How to

The “How to” articles in this section explain how to do specific tasks with nGraph components. The recipes are all framework agnostic; in other words, if an entity (framework or user) wishes to make use of target-based computational resources, it can either:

  • Do the tasks programatically through a framework, or
  • Provide a serialized model that can be imported to run on one of the nGraph backends.

Note

This section is aimed at intermediate-level developers. It assumes an understanding of the concepts in the previous sections. It does not assume knowledge of any particular frontend framework.

Since our primary audience is developers who are pushing the boundaries of deep learning systems, we go beyond the use of deep learning primitives, and include APIs and documentation for developers who want the ability to write programs that use custom backends. For example, we know that GPU resources can be useful backends for some kinds of algorithmic operations while they impose inherent limitations or slow down others.

One of our goals with the nGraph library is to enable developers with tools to quickly build programs that access and process data from a breadth of edge and networked devices. This might mean bringing compute resources closer to edge devices, or it might mean programatically adjusting a model or the compute resources it requires, at an unknown or arbitrary time after it has been deemed to be trained well enough.

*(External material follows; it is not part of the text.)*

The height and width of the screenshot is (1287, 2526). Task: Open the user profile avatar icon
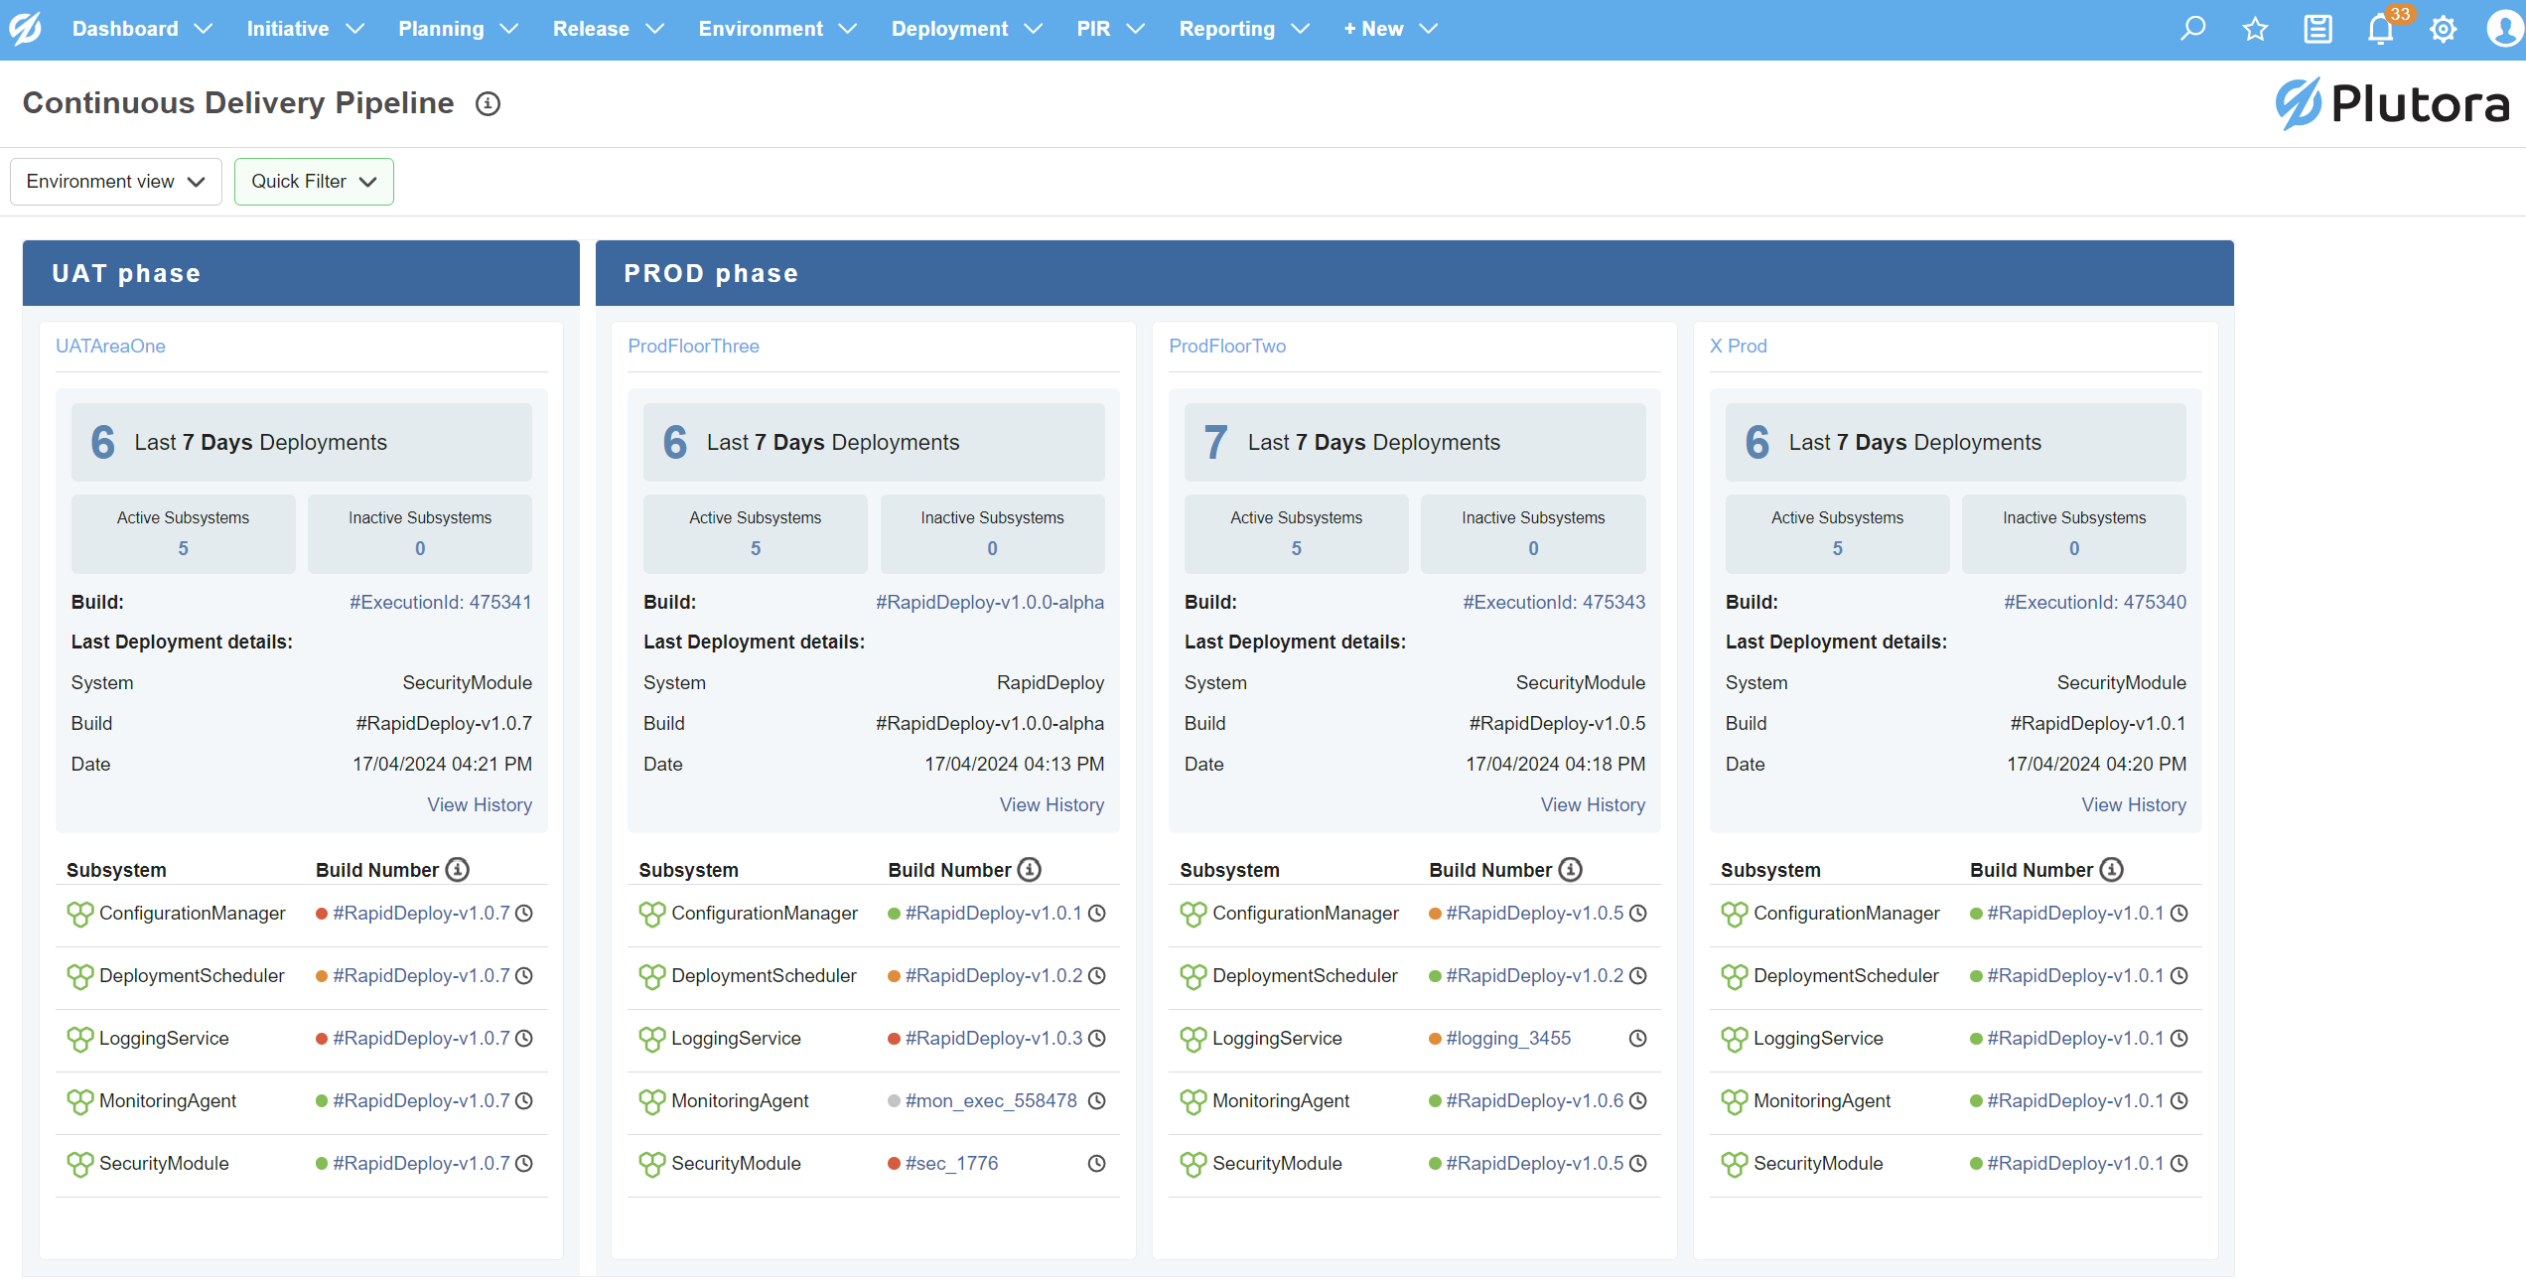[2504, 29]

To get started, we’ve provided a basic example for how to Execute a computation a computation that can run on an nGraph backend; this is analogous to a framework bridge. We also provide a larger example for training and evaluating a simple MNIST MLP model.

For data scientists or algorithm developers who are trying to extract specifics about the state of a model at a certain node, or who want to optimize a model at a more granular level, we provide an example for how to Import a model and run inference after it has been exported from a DL framework.

This section is under development; we’ll continually populate it with more articles geared toward data scientists, algorithm designers, framework developers, backend engineers, and others. We welcome ideas and contributions from the community.